As you can see from the photo above, contrary to popular opinion, cacti and other succulents do best when watered initially until they become established. By using drip-irrigation, it is very easy to just plug up the emitters later or put on an adjustable emitter.
*Note how the emitter is not placed up right next to this cactus – it is placed a little ways away to help keep the roots from rotting.
A young Agave desmettiana and the Mammillaria receive water from the drip-irrigation system.

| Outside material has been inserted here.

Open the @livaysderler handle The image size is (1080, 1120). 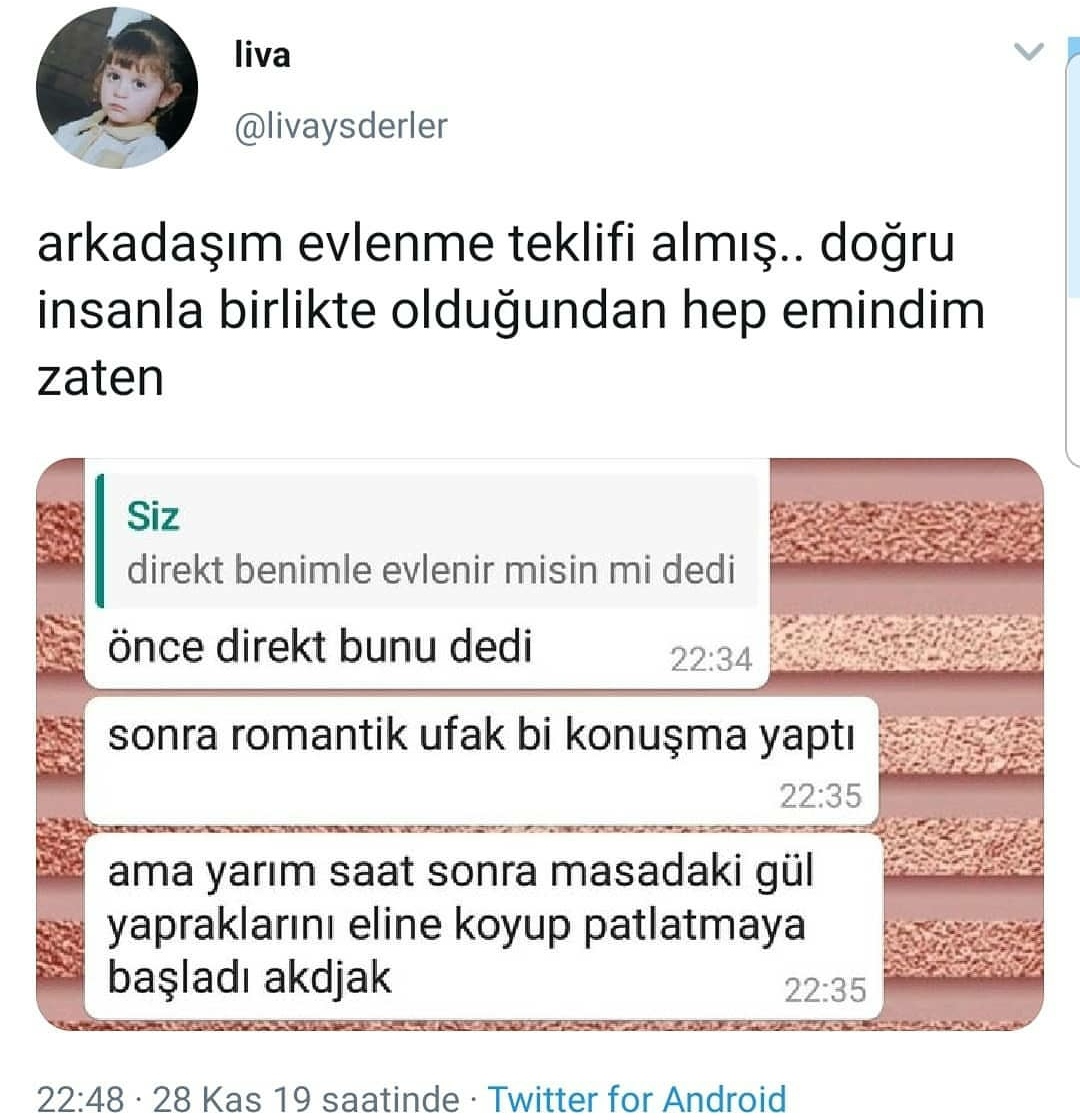pos(341,126)
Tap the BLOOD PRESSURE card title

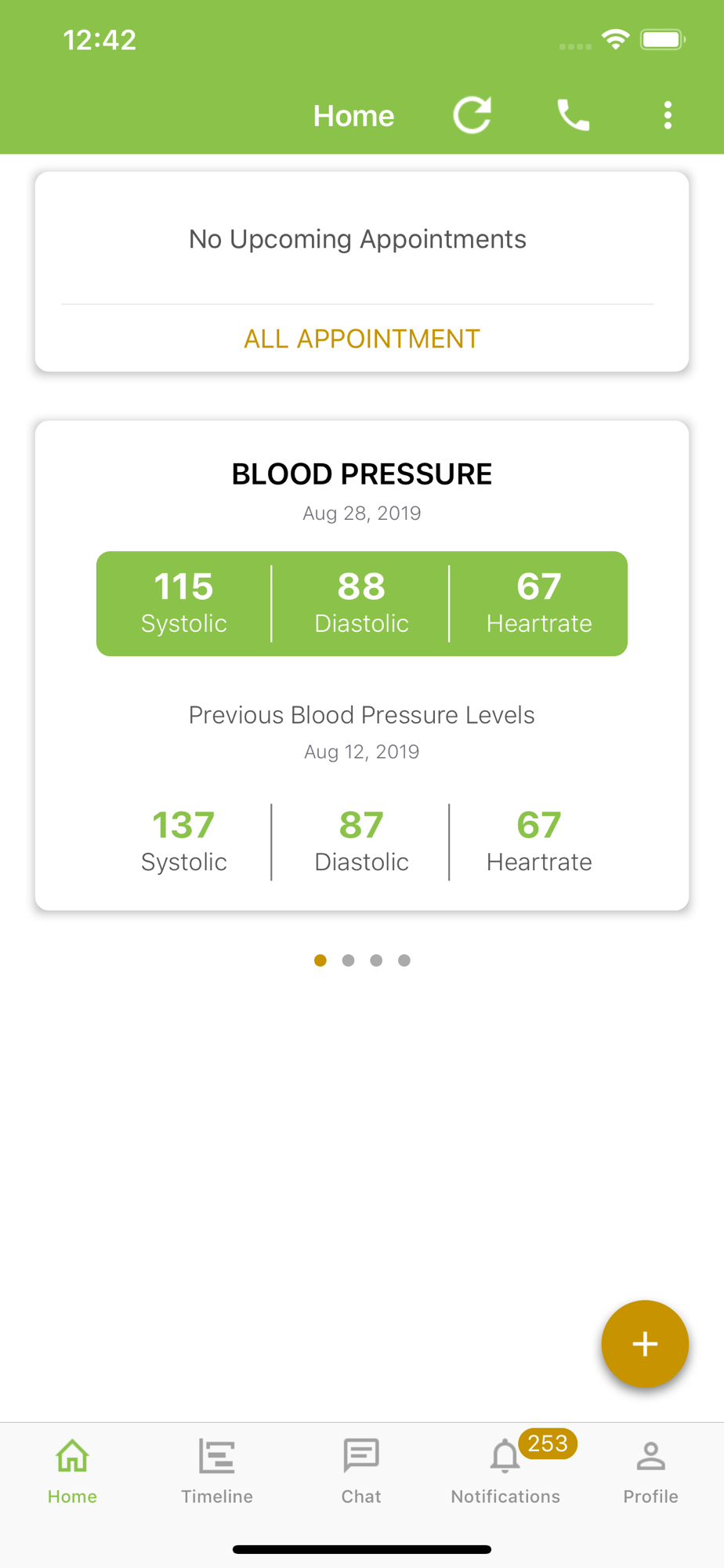click(x=362, y=474)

The plantings in the far background look very sparse, but will grow very quickly.
I love how recycled, broken concrete was used to build the walls of this garden.
I love that used recycled, broken concrete was utilized to make the walls of this succulent garden.
The garden is covered with canvas shade panels which look like they can be easily removed once the cacti and other succulents become established.
*Many cacti and succulents do best when temporary shade is provided when they are moved and transplanted.
I had a wonderful time visiting, but all too soon it was time to leave….for the grocery store.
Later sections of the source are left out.